Source code for ml.utils.checkpoint

"""Defines checkpoint utility functions.

These functions can be used to load a model from an arbitrary config file
and checkpoint. Note that there might be some issues if you move the checkpoint
around places.
"""

import logging
import re
import tempfile
from pathlib import Path
from typing import Any, TypeVar, cast

import torch
import yaml
from omegaconf import MISSING, Container, DictConfig, OmegaConf
from omegaconf._utils import get_yaml_loader
from torchvision.datasets.utils import download_url

from ml.core.env import get_model_dir, set_ml_config_path
from ml.core.registry import Objects, register_model, register_task
from ml.models.base import BaseModel
from ml.tasks.base import BaseTask
from ml.trainers.base import BaseTrainer
from ml.utils.data import check_md5, check_sha256
from ml.utils.device.auto import detect_device
from ml.utils.timer import Timer

logger = logging.getLogger(__name__)

T = TypeVar("T")


[docs]def is_missing(cfg: Any, key: str) -> bool:  # noqa: ANN401
    """Utility function for checking if a config key is missing.

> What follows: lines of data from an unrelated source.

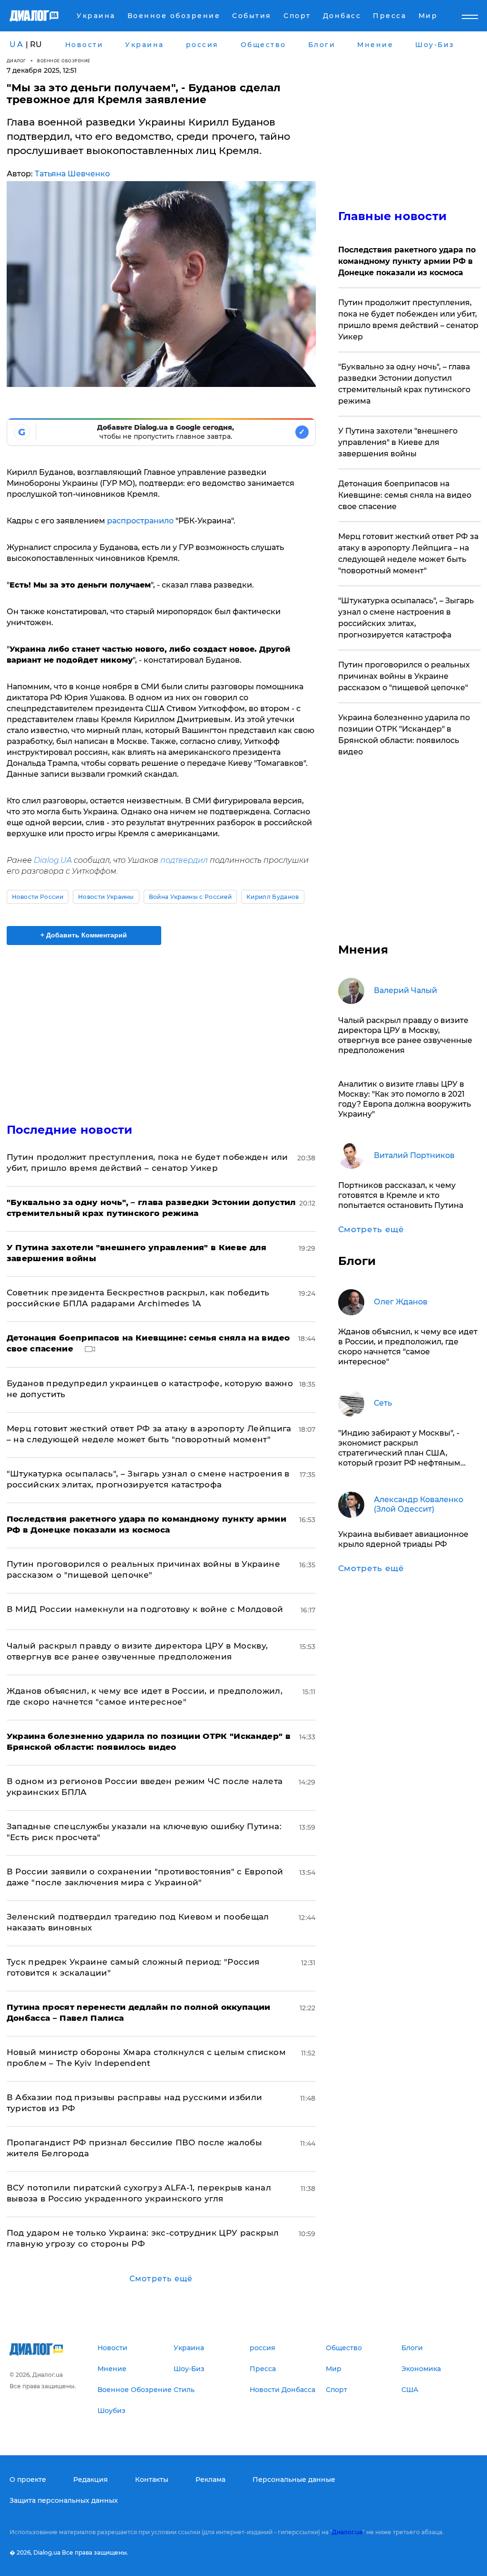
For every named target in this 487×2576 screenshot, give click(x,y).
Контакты (151, 2479)
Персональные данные (294, 2479)
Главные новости (392, 216)
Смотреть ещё (161, 2278)
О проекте (28, 2479)
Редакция (90, 2479)
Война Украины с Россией (190, 896)
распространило (140, 520)
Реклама (210, 2479)
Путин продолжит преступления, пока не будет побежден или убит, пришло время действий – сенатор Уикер (408, 319)
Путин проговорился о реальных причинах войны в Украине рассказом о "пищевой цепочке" (404, 676)
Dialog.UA (53, 860)
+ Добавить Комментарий (83, 935)
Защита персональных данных (64, 2500)
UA (17, 44)
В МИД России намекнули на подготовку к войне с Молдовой (145, 1609)
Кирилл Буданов (272, 896)
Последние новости (70, 1130)
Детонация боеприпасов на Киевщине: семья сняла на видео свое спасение (404, 495)
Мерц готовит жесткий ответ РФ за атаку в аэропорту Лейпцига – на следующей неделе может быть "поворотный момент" (408, 553)
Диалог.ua (347, 2532)
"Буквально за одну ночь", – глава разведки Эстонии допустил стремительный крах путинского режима (404, 383)
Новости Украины (106, 896)
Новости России (37, 896)
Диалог (16, 60)
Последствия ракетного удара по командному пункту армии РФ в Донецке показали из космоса (407, 261)
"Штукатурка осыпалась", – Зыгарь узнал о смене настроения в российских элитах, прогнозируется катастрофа (406, 617)
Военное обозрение (63, 60)
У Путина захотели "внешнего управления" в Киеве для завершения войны (398, 442)
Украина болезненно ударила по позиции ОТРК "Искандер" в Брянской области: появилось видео (404, 734)
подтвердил (184, 860)
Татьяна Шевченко (72, 173)
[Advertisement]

    This is for cases when you are using a raw dataclass rather than an
    OmegaConf container but want to treat them the same way.

    Args:
        cfg: The config to check
        key: The key to check

    Returns:
        Whether or not the key is missing a value in the config
    """
    if isinstance(cfg, Container) and OmegaConf.is_missing(cfg, key):
        return True
    if getattr(cfg, key) is MISSING:
        return True
    return False


[docs]def instantiate_config(config: str | Path | DictConfig | dict) -> Objects:
    """Builds the objects from the raw config.

    Args:
        config: The config to use. If a string or a Path, it is expected to
            be a path to a YAML file.

    Returns:
        The instantiated objects.
    """
    if isinstance(config, (str, Path)):
        set_ml_config_path(Path(config))
        config = cast(DictConfig, OmegaConf.load(config))
        if not OmegaConf.is_dict(config):
            raise ValueError(f"Expected config to be a dict, got {type(config)}")
    elif isinstance(config, dict):
        config = OmegaConf.create(config)
    Objects.update_config(config)
    Objects.resolve_config(config)
    return Objects.parse_raw_config(config)

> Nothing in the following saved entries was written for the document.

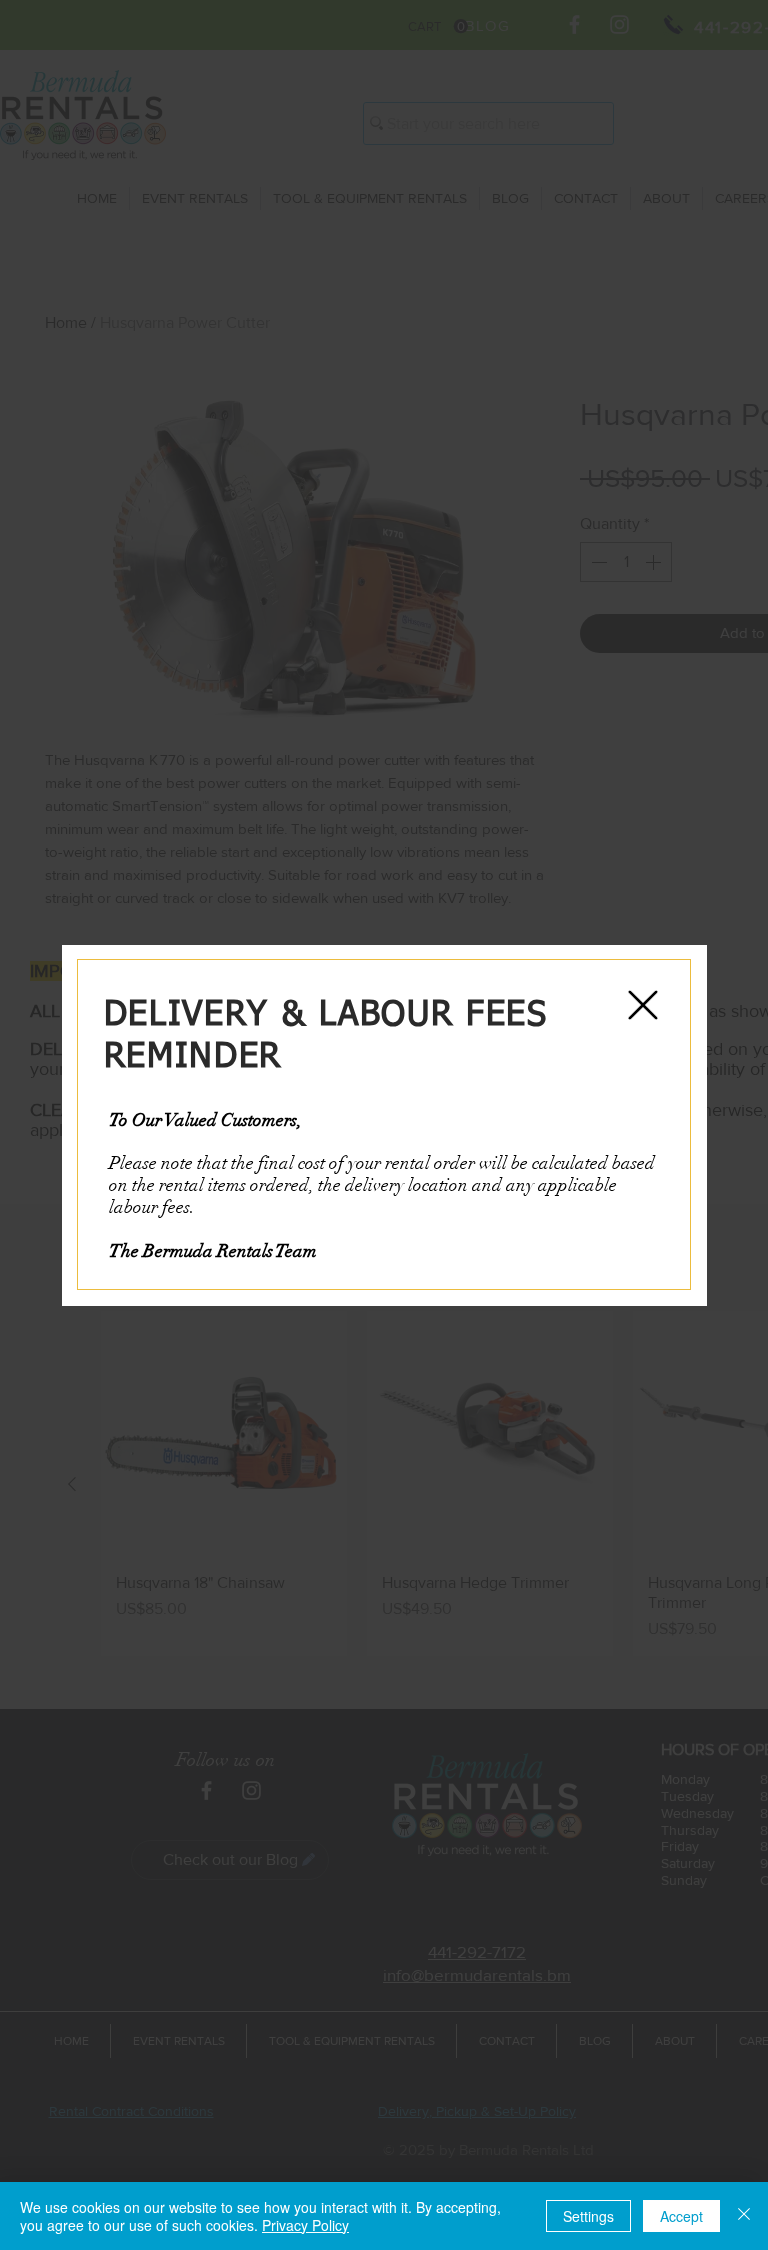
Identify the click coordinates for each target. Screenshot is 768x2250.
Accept (681, 2216)
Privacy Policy (305, 2225)
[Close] (744, 2216)
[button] (643, 1005)
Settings (588, 2216)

[docs]def get_checkpoint_path(trainer: BaseTrainer, config_path: str | Path, ckpt_path: str | Path | None) -> Path:
    if ckpt_path is not None:
        ckpt_path = Path(ckpt_path)
        if ckpt_path.exists():
            return ckpt_path
        logger.warning("Could not find the passed checkpoint at %s", ckpt_path)

    # Tries loading the checkpoint that the trainer thinks exists.
    ckpt_path = trainer.get_ckpt_path()
    if ckpt_path.exists():
        return ckpt_path
    logger.warning("Could not find trainer checkpoint at %s", ckpt_path)

    # Tries loading other checkpoints.
    config_path = Path(config_path)
    ckpt_path = config_path.parent / "ckpt.pt"
    if ckpt_path.exists():
        return ckpt_path
    logger.warning("Could not find checkpoint at %s", ckpt_path)

    # Searches for a checkpoint in the same directory as the config.
    ckpt_paths = list(config_path.parent.rglob("ckpt*.pt"))
    if ckpt_paths:
        return max(ckpt_paths, key=lambda p: p.stat().st_mtime)
    logger.warning("Could not find checkpoints in config directory %s", config_path.parent)

    raise RuntimeError("Could not find a checkpoint to load")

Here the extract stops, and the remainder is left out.